--- Text excerpt ---

Importantly, over 40% also showed signs of insulin resistance, an early marker of metabolic dysfunction, even within the 18 - 40 age group. The risk intensifies with age, with women in their thirties showing higher odds of combined nutritional and metabolic problems, demonstrating how these conditions quietly accumulate over time rather than appearing suddenly.
The risks compound with varying levels of vulnerability.
In India’s tribal-dominated districts, women’s nutrition is much higher than the national averages. NFHS-4 data from a multi-district study in the tribal regions of Bastar (Chhattisgarh), Koraput (Odisha) and West Singhbhum (Jharkhand) found that 80% or more women aged 18-59 were anaemic, and large numbers of them were chronically underweight, with 44% of women in Koraput and 27% in West Singhbhum recording a body mass index below 18.5 kg/m² - a measure of chronic energy deficiency.
Evidence from across states and occupational groups suggests that this pattern is not evenly distributed. Women’s malnutrition in India is deeply tied to where they live, the work they do, and how early nutritional disadvantage intersects with adult livelihoods.
NFHS-5 data from Maharashtra, Bihar and Uttar Pradesh records high anemia prevalence among women in rural and low-income households, particularly those dependent on informal agricultural and daily-wage labour, where irregular earnings and seasonal food insecurity disrupt access to nutrition and food.
In cities such as Delhi, Bengaluru and Chennai, occupational health studies among garment workers, factory workers and domestic workers have linked long working hours, sedentary routines, skipped meals and dependence on inexpensive processed foods to poor nutritional outcomes, alongside limited access to preventive healthcare.
In tribal and remote districts of Odisha, Chhattisgarh and Jharkhand, longitudinal field studies published in journals such as the Journal of Health, Population and Nutrition show that undernutrition often begins in adolescence and persists into adulthood, deepening nutritional depletion over time. Broader reviews of tribal nutrition, including analyses of Particularly Vulnerable Tribal Groups, find that tribal women face substantially higher rates of anaemia and chronic undernutrition than non-tribal populations.

--- Data shown ---

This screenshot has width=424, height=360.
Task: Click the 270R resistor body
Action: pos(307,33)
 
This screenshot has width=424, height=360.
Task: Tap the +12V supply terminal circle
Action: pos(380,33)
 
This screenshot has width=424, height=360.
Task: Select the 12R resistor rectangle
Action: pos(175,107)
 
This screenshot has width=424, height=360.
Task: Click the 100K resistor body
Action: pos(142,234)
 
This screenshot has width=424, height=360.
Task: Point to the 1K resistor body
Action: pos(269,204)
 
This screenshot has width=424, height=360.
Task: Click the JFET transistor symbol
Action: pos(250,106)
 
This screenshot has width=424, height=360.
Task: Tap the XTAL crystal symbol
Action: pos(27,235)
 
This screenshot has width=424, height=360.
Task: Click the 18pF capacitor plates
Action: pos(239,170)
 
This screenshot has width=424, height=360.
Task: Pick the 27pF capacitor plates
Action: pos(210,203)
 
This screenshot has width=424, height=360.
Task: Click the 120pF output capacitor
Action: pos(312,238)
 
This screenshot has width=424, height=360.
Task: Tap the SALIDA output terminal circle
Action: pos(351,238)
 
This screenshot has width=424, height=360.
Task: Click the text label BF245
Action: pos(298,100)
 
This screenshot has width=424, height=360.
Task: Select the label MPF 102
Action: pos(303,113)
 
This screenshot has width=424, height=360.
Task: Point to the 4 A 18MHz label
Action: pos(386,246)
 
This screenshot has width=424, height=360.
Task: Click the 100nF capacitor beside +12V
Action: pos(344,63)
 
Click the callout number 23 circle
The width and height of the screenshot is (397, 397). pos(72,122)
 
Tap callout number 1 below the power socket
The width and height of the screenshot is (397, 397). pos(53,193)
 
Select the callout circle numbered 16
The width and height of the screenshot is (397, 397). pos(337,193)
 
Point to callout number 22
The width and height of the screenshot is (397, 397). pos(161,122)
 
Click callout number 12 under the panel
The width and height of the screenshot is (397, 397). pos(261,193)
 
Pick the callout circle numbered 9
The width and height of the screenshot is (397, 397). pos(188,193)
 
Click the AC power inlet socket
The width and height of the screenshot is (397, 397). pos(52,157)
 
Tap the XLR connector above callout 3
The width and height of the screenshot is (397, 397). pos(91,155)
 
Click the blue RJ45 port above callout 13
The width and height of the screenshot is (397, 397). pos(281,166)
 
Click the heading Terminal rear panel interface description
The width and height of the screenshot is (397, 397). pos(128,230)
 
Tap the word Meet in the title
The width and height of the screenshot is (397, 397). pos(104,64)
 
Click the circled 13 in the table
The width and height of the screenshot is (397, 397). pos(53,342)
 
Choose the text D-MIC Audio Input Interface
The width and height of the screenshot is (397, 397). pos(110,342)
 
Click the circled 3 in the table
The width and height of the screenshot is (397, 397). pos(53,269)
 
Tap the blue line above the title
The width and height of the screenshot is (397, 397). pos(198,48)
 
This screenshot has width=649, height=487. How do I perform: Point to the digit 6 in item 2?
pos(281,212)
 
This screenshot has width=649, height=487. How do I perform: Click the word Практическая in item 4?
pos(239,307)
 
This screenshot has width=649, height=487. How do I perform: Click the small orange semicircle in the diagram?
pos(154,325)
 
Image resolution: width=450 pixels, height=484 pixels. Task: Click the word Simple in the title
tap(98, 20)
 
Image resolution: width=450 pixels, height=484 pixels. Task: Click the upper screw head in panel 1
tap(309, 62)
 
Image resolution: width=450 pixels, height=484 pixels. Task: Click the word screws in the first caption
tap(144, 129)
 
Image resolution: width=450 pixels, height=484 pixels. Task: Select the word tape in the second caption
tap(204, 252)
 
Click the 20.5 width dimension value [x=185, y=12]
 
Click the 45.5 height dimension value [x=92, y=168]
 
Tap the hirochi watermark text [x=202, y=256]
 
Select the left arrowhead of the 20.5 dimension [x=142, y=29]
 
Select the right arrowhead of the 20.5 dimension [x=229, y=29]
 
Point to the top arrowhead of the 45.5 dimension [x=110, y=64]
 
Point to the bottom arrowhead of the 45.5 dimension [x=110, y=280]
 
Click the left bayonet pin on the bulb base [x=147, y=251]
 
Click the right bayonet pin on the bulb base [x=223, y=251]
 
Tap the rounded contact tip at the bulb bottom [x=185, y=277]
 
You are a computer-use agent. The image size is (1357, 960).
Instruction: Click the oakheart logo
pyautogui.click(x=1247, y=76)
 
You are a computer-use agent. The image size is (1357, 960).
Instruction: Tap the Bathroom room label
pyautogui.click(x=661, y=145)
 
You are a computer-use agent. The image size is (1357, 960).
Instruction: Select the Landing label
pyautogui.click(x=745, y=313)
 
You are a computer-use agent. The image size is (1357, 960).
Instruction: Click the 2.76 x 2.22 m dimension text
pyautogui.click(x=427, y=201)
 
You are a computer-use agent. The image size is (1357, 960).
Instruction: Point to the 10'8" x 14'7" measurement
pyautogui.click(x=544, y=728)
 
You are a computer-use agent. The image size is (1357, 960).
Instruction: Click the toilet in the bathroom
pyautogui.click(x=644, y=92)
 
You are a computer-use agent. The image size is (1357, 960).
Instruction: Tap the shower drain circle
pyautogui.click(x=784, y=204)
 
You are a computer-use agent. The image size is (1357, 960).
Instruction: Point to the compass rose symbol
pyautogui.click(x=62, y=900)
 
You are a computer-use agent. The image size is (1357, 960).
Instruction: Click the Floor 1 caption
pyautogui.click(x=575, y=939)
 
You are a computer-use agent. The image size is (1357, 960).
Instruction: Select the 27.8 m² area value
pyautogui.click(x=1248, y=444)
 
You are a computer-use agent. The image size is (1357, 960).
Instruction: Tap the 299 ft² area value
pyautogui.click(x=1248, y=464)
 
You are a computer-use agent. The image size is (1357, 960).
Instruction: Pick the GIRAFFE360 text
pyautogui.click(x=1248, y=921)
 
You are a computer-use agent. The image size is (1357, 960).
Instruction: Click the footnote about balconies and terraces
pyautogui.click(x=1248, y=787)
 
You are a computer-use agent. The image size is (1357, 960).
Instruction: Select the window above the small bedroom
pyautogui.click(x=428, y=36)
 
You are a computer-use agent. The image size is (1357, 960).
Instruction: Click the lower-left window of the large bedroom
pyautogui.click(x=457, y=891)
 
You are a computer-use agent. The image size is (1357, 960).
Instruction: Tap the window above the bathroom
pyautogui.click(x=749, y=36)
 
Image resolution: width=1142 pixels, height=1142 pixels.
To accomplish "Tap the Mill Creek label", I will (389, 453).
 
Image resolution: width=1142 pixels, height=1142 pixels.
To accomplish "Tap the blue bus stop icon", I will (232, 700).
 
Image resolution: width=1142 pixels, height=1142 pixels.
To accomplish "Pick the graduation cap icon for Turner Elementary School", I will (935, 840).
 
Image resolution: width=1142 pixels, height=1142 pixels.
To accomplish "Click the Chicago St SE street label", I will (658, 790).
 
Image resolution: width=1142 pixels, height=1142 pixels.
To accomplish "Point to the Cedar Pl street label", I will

---

## Exercises to complete
- A) Transcribe word for word the part of the passage on women's malnutrition in India starting at "Evidence from across" and ending at "with adult livelihoods.".
- B) Answer these questions using the passage on women's malnutrition in India:
(i) What share of women showed signs of insulin resistance?
(ii) In which three cities did occupational health studies examine garment workers, factory workers and domestic workers?
(iii) Which body mass index level does the passage give as a measure of chronic energy deficiency?
- C) Extend the passage on women's malnutrition in India by writing what follows its final sentence.

## Responses for each task
- A)
Evidence from across states and occupational groups suggests that this pattern is not evenly distributed. Women’s malnutrition in India is deeply tied to where they live, the work they do, and how early nutritional disadvantage intersects with adult livelihoods.

- B)
(i) Over 40%.
(ii) Delhi, Bengaluru and Chennai.
(iii) A body mass index below 18.5 kg/m².

- C)
These patterns are linked to entrenched poverty, reliance on rain-fed agriculture, weak health and nutrition service outreach, and irregular delivery of state support. Even in tribal regions where body weight varies, multiple regional analyses show that more than half of women remain anaemic, driven by poor diet quality, low literacy, limited healthcare access and long-standing socio-economic exclusion.
Responding to this layered form of malnutrition requires moving beyond isolated health interventions. Experts say women’s nutrition cannot be fixed by healthcare alone, but needs coordinated action across food systems, labour conditions and social protection.
Researchers from ICMR and analyses published in journals such as The Lancet Global Health and British Medical Journal stress the need for integrated screening that goes beyond haemoglobin levels to include micronutrient status and early metabolic markers, particularly for women of reproductive age.
Nutrition scholars have also pointed out that programmes with an excessive, narrow focus on calorie intake or iron supplementation are poorly equipped to address deficiencies in vitamin B12 and vitamin D, or the early onset of insulin resistance.
What’s equally significant is addressing the social and occupational conditions that shape women’s nutrition. There is a need for stronger outreach in tribal and remote regions, better continuity in nutrition services, and interventions that account for women’s work patterns, heat exposure and care burdens.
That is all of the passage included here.